Facilitation: Team Based Decision

Nowadays, I spend 100% of my time in agile teams either engaged in direct coaching, teaching, or participating directly within the team. One of the core tenets of agile teams is self-direction. This is a state that is much easier to say than it is to achieve. One of the more critical activities that fosters self-direction is effective facilitation and the role of facilitator.

Leveraging Scrum then, this ‘art’ largely falls within the realm of the Scrum Master. A large part of that role is directed towards focusing the teams’ energy on effective discussion, debate, and decision-making. Trying to create an environment where the team experiences what Jim Surowiecki calls The Wisdom of Crowds. The key point is that the collective wisdom of a team, group or crowd is quite often greater and more valuable than any singular domain expert.

These team-based innovative solutions surround architectural & design choices, surfacing and analyzing critical customer requirements, and crafting the simplest yet most powerful feature sets in response. There are often a myriad of directions or choices a team can make and getting the path right isn’t always easy. Effective facilitation can be one of the differentiators for teams hovering between average and outstanding delivery.

5 Dysfunctions – the passionate debate…

As it turns out, technologists seem to debate everything. Or at least that is my experience from over 30 years of software development. They’ll be just as passionate about naming conventions for a particular nondescript configuration file as they are about designing a high performance databases for a new large-scale CRM application.

I think it might have something to do with personality type or perhaps just a fondness for debate. Regardless, just as we have a tendency to be overly optimistic with respect to estimates, we have a tendency to deaden the horse on nearly all technical topics.

I recently read The Five Dysfunctions of a Team by Patrick Lencioni and received some excellent training surrounding that material. One of the key points the instructor made focused towards encouraging teams to have Passionate Debate…but about the Things That Truly Matter. It’s the last part that we often forget as technologists.

A good facilitator will try and focus the discussion away from the myriad and towards the things that truly matter.

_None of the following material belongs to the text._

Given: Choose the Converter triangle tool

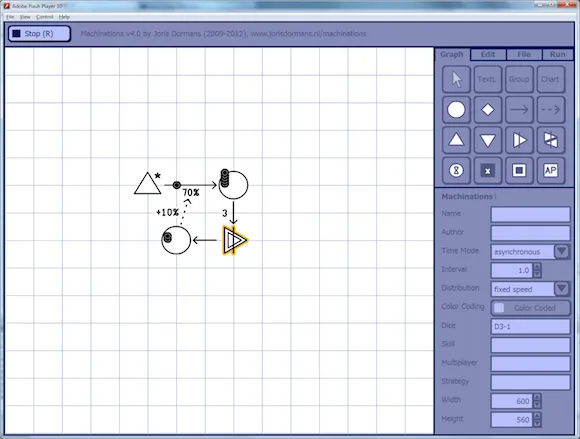Looking at the screenshot, I should point(519,140).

It’s a prioritization game that aligns incredibly nicely with the agile methods.

So what does this have to do with BA’s?

If you’ve read any of my posts about agile and BA’s, you’ve seen me continuously reframing your role – for example, from an early requirement provider, to a whole-project oracle for requirements and their evolution. Or reframing towards establishing an ongoing and intimate partnership with your customers.

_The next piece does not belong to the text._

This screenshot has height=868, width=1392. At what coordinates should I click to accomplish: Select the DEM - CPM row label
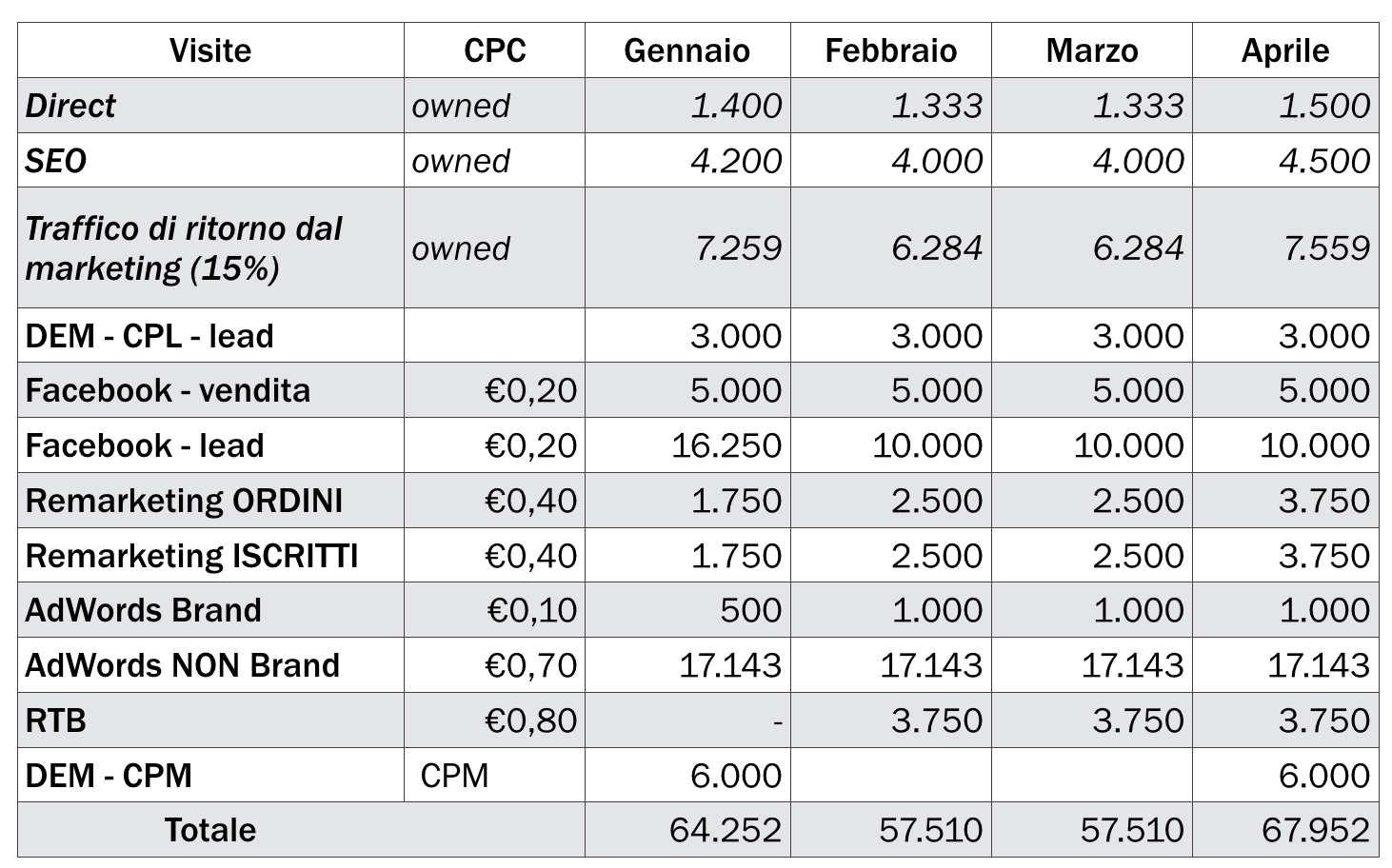click(109, 776)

In this post, I’m trying to influence your facilitation skills. I think most BA’s have a wonderful capacity to facilitate team-based discussions surrounding requirements. But I feel you can extend that towards general facilitation surrounding all aspects of an agile team attacking a project. It’s this extension that I hope you entertain.

A quick list of facilitation tools & techniques

So, if you’re a BA who wants to improve your facilitation skills, I thought I’d provide a list of some techniques that I’ve found helpful in guiding teams’ towards successful agile execution. While these tools and techniques can be helpful in all contexts, I feel they’re particularly helpful in agile contexts. Enjoy!

Ask why; ask why five times

There is something quite powerful about asking why. Why are we doing this? Why is this complex design the only way to solve this problem? Why are we taking on so much scope in delivering this feature?

In lean circles a common approach is to ask why five times. The tactic is to peel the onion and drill through peripheral points into the core of an issue or requirement. And when you ask why, don’t be afraid to wait for an answer. Allow time for folks to think about the question and respond. Sometimes that silent pause can be most helpful in getting to the essential core of a discussion.